Listed entries.
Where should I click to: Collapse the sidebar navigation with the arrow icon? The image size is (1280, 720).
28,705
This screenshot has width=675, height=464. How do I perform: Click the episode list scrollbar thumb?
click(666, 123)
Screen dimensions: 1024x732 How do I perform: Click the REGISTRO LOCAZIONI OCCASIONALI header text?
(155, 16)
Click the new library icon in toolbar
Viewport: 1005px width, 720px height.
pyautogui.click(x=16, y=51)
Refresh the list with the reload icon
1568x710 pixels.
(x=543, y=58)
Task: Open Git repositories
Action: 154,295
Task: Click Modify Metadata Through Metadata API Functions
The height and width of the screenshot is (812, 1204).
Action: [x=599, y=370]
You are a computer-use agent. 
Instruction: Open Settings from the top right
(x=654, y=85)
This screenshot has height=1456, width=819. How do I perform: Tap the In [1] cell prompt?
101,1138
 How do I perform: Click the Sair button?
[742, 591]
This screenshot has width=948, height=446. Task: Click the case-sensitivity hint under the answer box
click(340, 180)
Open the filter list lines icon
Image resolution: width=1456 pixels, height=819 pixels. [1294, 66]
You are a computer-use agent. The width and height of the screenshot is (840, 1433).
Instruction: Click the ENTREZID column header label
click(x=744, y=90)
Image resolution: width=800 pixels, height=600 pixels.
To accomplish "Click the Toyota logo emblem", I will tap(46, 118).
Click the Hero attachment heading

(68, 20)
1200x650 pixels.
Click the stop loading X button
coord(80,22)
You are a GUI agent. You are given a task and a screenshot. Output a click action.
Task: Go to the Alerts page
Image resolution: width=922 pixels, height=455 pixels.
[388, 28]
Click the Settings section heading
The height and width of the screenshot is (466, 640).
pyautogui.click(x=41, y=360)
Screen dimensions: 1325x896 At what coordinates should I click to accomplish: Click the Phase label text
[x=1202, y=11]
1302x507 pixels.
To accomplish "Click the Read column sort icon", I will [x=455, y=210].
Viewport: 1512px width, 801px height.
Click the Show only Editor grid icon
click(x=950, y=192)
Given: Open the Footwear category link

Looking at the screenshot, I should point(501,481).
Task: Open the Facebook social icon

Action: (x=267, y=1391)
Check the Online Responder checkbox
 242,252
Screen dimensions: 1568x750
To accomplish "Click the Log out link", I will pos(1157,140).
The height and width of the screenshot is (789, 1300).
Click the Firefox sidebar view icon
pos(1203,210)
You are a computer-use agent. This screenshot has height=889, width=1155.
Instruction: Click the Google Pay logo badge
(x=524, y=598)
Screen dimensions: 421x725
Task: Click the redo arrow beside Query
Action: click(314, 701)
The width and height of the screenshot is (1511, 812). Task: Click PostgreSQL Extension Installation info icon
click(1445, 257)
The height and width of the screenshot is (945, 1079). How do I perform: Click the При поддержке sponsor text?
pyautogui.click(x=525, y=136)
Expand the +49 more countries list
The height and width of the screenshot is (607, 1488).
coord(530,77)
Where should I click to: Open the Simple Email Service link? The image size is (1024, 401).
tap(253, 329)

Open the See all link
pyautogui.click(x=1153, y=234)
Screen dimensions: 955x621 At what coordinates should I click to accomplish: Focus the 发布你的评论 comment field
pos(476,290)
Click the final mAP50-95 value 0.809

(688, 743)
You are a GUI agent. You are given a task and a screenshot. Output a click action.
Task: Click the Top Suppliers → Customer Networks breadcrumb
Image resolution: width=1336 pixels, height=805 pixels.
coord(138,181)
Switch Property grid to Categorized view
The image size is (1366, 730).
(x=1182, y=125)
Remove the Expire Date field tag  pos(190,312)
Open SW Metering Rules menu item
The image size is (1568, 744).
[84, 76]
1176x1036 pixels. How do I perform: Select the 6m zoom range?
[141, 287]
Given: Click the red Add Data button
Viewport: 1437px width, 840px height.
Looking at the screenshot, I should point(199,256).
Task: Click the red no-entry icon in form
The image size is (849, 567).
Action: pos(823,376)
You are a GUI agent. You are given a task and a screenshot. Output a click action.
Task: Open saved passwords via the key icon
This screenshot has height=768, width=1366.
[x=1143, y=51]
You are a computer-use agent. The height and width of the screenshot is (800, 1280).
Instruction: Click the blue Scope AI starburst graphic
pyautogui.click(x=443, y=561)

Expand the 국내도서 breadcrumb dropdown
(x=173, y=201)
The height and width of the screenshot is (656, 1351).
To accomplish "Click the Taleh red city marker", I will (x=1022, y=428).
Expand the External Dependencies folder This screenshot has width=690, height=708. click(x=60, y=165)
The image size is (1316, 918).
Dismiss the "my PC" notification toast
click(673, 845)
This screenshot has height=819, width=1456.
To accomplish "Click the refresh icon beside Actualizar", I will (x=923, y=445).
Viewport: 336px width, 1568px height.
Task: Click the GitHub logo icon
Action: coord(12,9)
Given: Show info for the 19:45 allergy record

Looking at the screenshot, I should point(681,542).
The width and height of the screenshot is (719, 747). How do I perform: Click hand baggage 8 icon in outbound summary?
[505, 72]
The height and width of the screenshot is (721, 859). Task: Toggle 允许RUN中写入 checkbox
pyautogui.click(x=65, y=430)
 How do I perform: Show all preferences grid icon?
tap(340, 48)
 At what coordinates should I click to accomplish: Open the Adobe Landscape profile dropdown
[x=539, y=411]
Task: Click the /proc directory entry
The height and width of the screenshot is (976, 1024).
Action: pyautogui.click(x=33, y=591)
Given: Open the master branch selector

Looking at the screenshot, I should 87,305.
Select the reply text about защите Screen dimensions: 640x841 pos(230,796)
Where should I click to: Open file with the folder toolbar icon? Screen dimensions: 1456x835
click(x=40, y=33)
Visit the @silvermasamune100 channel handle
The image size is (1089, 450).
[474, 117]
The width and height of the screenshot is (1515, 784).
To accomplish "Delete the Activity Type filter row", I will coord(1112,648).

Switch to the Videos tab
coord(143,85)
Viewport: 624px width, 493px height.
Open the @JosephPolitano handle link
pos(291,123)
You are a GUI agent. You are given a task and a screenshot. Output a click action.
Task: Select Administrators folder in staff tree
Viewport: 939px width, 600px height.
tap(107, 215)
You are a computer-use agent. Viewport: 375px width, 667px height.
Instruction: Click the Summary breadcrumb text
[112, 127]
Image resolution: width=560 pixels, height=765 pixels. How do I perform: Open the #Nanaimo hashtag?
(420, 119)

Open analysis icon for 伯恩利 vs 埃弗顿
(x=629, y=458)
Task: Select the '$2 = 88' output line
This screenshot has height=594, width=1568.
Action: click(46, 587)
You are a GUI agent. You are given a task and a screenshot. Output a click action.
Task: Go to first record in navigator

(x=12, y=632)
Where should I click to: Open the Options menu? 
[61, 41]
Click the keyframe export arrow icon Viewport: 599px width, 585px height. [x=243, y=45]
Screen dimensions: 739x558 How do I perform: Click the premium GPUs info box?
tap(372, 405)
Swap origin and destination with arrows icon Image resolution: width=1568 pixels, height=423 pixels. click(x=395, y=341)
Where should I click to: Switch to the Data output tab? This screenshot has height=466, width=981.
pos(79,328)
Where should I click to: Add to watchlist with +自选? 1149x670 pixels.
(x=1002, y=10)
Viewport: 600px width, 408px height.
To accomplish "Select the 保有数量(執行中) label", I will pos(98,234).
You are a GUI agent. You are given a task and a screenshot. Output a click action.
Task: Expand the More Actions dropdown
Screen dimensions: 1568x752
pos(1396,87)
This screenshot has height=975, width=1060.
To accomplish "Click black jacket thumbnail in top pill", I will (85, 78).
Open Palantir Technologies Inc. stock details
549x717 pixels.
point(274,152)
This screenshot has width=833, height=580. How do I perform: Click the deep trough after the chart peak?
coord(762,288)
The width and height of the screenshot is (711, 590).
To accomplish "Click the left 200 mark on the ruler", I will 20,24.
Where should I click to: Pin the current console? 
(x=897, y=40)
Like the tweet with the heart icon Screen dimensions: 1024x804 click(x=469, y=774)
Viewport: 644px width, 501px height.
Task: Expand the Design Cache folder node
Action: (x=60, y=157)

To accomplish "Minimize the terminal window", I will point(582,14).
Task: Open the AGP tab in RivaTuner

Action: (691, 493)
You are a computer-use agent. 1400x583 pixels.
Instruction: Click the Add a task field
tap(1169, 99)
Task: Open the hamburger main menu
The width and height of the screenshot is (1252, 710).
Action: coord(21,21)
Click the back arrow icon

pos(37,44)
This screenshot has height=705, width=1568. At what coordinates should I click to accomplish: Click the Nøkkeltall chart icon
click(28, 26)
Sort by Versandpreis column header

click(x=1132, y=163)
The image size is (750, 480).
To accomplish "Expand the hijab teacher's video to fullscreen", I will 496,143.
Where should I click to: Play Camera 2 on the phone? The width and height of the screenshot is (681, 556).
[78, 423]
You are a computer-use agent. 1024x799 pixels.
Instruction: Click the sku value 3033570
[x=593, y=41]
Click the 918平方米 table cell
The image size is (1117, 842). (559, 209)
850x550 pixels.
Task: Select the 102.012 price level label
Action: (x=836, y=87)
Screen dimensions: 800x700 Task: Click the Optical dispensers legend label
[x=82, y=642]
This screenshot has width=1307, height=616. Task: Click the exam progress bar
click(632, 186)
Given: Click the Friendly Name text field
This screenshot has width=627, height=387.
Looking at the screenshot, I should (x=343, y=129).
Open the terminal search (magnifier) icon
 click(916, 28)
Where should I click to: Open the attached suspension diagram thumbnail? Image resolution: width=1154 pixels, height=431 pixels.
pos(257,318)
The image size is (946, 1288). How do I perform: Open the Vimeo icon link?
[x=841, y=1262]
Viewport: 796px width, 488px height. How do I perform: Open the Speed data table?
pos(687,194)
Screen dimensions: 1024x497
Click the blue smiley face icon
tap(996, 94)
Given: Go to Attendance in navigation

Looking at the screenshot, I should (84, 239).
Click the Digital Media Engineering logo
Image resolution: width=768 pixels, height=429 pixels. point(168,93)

Instructions for the task.
For this task, write out exactly the lines of the entries above, starting at the line with "The height and width of the screenshot is (945, 1079)." and ending at the line with "The height and width of the screenshot is (656, 1351).", both included, and no others.

Solution for this problem.
The height and width of the screenshot is (945, 1079). How do I perform: Click the При поддержке sponsor text?
pyautogui.click(x=525, y=136)
Expand the +49 more countries list
The height and width of the screenshot is (607, 1488).
coord(530,77)
Where should I click to: Open the Simple Email Service link? The image size is (1024, 401).
tap(253, 329)

Open the See all link
pyautogui.click(x=1153, y=234)
Screen dimensions: 955x621 At what coordinates should I click to accomplish: Focus the 发布你的评论 comment field
pos(476,290)
Click the final mAP50-95 value 0.809

(688, 743)
You are a GUI agent. You are given a task and a screenshot. Output a click action.
Task: Click the Top Suppliers → Customer Networks breadcrumb
Image resolution: width=1336 pixels, height=805 pixels.
coord(138,181)
Switch Property grid to Categorized view
The image size is (1366, 730).
(x=1182, y=125)
Remove the Expire Date field tag  pos(190,312)
Open SW Metering Rules menu item
The image size is (1568, 744).
[84, 76]
1176x1036 pixels. How do I perform: Select the 6m zoom range?
[141, 287]
Given: Click the red Add Data button
Viewport: 1437px width, 840px height.
Looking at the screenshot, I should point(199,256).
Task: Click the red no-entry icon in form
The image size is (849, 567).
Action: pos(823,376)
You are a GUI agent. You are given a task and a screenshot. Output a click action.
Task: Open saved passwords via the key icon
This screenshot has height=768, width=1366.
[x=1143, y=51]
You are a computer-use agent. The height and width of the screenshot is (800, 1280).
Instruction: Click the blue Scope AI starburst graphic
pyautogui.click(x=443, y=561)

Expand the 국내도서 breadcrumb dropdown
(x=173, y=201)
The height and width of the screenshot is (656, 1351).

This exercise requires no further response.